Most authors describe patients with this condition presenting with pain in the right iliac fossa and mimicking acute appendicitis(5,6). Genevieve et al (7) conducted the largest series which described the CT findings on 11 patients with symptomatic Meckel's diverticulum. The diverticulum was located to the left of the midline in only one patient.

In our case the patient complained of pain in the left lumbar region which was the site of the diverticulum during surgery. We suspect that the huge right sided ovarian cyst could have pushed the small bowel to the left. This unusual location could have also contributed to the difficulty in diagnosis 5 years prior to the present diagnosis when she had massive gastrointestinal bleed.

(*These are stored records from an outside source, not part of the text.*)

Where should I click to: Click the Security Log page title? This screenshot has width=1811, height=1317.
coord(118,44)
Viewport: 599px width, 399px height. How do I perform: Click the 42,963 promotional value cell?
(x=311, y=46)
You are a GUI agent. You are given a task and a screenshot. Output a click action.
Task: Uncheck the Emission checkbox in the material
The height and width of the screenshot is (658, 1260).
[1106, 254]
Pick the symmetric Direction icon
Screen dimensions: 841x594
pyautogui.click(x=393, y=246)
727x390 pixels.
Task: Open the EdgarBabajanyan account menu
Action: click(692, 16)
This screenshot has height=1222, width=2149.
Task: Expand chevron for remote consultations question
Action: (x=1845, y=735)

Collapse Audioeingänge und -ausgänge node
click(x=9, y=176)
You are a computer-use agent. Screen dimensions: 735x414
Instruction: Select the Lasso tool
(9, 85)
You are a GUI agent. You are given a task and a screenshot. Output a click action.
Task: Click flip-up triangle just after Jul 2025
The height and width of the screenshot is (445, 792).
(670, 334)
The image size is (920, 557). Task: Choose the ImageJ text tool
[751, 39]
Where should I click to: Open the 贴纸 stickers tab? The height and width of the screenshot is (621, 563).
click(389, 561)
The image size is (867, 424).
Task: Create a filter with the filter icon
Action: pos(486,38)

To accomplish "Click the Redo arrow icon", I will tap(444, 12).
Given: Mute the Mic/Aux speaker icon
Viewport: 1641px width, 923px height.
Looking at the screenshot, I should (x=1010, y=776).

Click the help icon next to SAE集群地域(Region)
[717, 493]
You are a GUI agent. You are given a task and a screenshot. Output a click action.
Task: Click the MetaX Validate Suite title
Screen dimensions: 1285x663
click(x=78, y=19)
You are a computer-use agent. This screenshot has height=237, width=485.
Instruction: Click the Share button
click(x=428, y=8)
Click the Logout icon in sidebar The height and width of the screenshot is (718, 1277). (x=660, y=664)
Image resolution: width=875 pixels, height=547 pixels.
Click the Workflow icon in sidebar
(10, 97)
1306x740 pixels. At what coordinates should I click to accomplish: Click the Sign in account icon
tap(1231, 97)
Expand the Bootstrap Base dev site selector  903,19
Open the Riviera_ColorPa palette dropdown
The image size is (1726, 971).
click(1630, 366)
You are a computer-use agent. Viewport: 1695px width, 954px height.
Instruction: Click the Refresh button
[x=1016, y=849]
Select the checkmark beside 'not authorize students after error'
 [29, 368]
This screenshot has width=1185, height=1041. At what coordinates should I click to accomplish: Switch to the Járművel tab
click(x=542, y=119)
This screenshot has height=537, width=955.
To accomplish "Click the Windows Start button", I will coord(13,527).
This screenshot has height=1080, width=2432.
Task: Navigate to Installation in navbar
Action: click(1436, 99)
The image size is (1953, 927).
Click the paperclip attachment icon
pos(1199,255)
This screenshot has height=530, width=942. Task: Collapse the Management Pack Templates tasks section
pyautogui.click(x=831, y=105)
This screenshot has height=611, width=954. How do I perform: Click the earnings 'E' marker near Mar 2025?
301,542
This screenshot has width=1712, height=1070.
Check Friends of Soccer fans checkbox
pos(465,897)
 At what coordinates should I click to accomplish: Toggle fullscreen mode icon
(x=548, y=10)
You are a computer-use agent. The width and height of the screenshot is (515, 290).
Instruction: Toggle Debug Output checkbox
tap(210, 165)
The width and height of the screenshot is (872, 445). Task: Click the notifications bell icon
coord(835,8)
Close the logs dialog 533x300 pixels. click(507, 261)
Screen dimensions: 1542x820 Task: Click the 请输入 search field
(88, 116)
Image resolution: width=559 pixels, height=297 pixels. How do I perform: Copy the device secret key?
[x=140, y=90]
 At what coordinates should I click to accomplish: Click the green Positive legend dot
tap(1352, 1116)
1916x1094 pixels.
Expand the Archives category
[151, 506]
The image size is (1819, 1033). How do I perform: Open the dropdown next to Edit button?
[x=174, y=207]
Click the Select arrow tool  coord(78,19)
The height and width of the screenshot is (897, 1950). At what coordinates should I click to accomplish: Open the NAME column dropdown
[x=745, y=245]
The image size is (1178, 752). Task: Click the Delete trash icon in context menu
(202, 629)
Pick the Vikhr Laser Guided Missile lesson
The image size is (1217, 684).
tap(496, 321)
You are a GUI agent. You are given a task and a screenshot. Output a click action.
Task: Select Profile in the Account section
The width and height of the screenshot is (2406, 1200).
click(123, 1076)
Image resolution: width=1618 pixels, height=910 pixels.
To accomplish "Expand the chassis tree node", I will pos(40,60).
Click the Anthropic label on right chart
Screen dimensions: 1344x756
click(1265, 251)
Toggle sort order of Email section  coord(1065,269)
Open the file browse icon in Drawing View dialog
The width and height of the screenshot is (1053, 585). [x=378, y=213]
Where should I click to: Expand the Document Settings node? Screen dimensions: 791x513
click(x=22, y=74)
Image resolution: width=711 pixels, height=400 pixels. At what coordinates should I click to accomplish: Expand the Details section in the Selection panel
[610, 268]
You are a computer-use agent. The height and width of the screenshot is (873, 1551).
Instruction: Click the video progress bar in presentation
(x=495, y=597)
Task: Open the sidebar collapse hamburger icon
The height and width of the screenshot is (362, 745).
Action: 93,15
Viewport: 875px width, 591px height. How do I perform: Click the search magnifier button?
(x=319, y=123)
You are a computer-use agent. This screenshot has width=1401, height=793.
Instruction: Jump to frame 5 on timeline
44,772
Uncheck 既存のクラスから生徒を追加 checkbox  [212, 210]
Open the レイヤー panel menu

Cases of stones in the small bowel are usually due to gallstone or foreign body. Calculi in a Meckels diverticulum are very rare (4,5,8,9). They were first described in 1852 and to date very few cases have been reported with 20-25% being radio-opaque (9). It is thought that formation of a calculi in a diverticulum could be explained due to stasis. Gin et al (10) described calculi formation in a blind pouch after side to side entero-anastomosis. We initially thought that the stone was from the gallbladder but examination of the biliary tree revealed no evidence of a fistula to the bowel and a previous cholecystectomy. The pre-operative liver function test and CT san did not reveal any biliary abnormality. This case serves as a reminder that gallstone like calculi can occur in a Meckel's diverticulum and erroneously implicate gallbladder pathology.

In conclusion, Meckel's diverticulum should be considered in patients presenting with left sided abdominal pain. This is even more so in patients who have had massive gastrointestinal bleed as this complication could be fatal if not diagnosed and treated early.